→ Source text:

Tools, Technique, and What Really Matters
Digging up a mature tree by hand isn’t pretty, it isn’t easy, and it definitely isn’t fast.
But it can be done with the right tools, the right approach, and realistic expectations.
In this video, I walk through the full process of digging a large magnolia tree by hand from sharpening tools, to trenching the root ball, to dealing with loose soil and getting burlap underneath without everything falling apart.
This is real-world nursery work, not theory.
The Most Important Tool for Digging Trees by Hand
Without question, the most important tool in this job is a nursery spade.
A good nursery spade is:
- Heavy
- All steel
- Sharp (or sharpened before you start)
- Built to cut roots, not bounce off them
Lightweight shovels are fine for planting flowers.
They are useless when you’re trying to cut through real roots.
Weight matters.
When you swing a heavy spade and put it in the ground, something happens.
That’s the difference.
Yes, a quality nursery spade costs money.
But if you don’t loan it to someone who doesn’t know what they’re doing, it’ll last you forever.
Why Sharpening Your Spade Matters
Before the first shovel goes into the ground, the edge needs to be sharpened.
A sharp spade:
- Cuts roots cleanly instead of tearing them
- Saves energy
- Makes every swing more effective
If you’re hitting roots with a dull blade, you’re just wearing yourself out.
This step alone can be the difference between finishing the job and quitting halfway through.
Trenching Around the Tree Comes First
You don’t just start prying the tree out of the ground.
The process starts with:
- Digging a trench all the way around the tree
- Defining the root ball
- Gradually tapering inward as you go deeper
This gives you access to the roots so you can cut them intentionally instead of fighting them blindly.
It also keeps the root ball from collapsing early — at least as much as soil conditions allow.
Using a Narrow Spade for Cleanup Work
Once the trench is established, a narrower, lighter spade becomes useful.
This type of spade is great for:
- Cleaning out the trench
- Shaping the root ball
- Working in tight areas
It’s not designed to cut large roots or dig big trees — but it shines during the cleanup phase.
Every tool has a job.
Use the wrong one, and you’ll know it immediately.
Burlapping a Root Ball That Has No Bottom
This is where things get interesting.
In sandy or gravelly soil, you’re not going to get a perfect, firm root ball.
There’s just no way around that.
That’s why modern nurseries use:
- Mechanical tree spades
- Wire baskets lined with burlap
When you’re doing this by hand, you’re improvising.
Rope, burlap, gravity, and patience all come into play — and sometimes plan A turns into plan B.
And plan C.
And maybe plan D.
It’s not pretty, but the goal is simple:
Keep the root ball together long enough to move and replant it.

→ Stated goal 1:
Answer these from the text on digging trees by hand:
(a) What kind of tree is dug in the video?
(b) What tool does the text call the most important one for the job?
(c) Which two things do modern nurseries use, according to the section on burlapping?
→ Stated goal 2: Transcribe the text on digging trees by hand from "That’s why modern" to "into plan B.".

Rows showing where targets appear:
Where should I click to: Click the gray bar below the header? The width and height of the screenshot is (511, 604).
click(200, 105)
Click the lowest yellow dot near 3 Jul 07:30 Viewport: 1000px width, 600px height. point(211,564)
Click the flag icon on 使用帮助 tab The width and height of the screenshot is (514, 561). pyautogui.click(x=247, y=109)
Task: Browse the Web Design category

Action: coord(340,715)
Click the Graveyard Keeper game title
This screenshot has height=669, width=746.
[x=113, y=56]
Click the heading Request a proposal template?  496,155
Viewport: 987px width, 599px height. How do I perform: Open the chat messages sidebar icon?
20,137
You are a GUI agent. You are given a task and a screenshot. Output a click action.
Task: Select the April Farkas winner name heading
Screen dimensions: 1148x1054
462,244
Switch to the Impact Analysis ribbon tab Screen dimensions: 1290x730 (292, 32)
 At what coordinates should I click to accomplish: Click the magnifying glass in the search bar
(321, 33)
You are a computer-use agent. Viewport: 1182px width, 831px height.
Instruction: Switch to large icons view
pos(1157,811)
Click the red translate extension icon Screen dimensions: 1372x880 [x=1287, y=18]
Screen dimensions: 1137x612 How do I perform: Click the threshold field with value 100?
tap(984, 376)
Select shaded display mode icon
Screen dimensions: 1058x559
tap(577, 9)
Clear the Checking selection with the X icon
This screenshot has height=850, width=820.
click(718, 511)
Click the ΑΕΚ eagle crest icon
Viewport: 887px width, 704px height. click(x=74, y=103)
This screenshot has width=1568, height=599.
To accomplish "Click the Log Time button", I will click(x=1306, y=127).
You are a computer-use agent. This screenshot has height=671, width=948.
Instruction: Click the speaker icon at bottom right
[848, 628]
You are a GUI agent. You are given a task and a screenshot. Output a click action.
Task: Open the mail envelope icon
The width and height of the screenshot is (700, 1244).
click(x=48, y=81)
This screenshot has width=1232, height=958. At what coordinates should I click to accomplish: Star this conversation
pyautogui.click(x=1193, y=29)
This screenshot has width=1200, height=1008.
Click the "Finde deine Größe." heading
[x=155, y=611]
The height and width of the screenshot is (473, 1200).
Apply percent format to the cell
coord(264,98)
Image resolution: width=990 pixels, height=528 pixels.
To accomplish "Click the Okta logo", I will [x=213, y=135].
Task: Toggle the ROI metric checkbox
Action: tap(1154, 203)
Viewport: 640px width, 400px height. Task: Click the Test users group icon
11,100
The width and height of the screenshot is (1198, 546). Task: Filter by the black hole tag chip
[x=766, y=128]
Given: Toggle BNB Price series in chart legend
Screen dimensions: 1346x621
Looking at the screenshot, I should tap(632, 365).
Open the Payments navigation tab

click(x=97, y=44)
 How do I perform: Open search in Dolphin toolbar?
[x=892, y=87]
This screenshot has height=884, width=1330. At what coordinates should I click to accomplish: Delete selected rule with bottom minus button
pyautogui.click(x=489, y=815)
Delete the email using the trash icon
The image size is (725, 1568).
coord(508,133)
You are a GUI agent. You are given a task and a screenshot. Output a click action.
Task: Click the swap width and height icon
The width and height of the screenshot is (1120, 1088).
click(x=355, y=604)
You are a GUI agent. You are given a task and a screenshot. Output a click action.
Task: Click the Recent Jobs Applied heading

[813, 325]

→ Solution 1:
(a) A large magnolia tree.
(b) A nursery spade.
(c) Mechanical tree spades and wire baskets lined with burlap.

→ Solution 2:
That’s why modern nurseries use:
- Mechanical tree spades
- Wire baskets lined with burlap
When you’re doing this by hand, you’re improvising.
Rope, burlap, gravity, and patience all come into play — and sometimes plan A turns into plan B.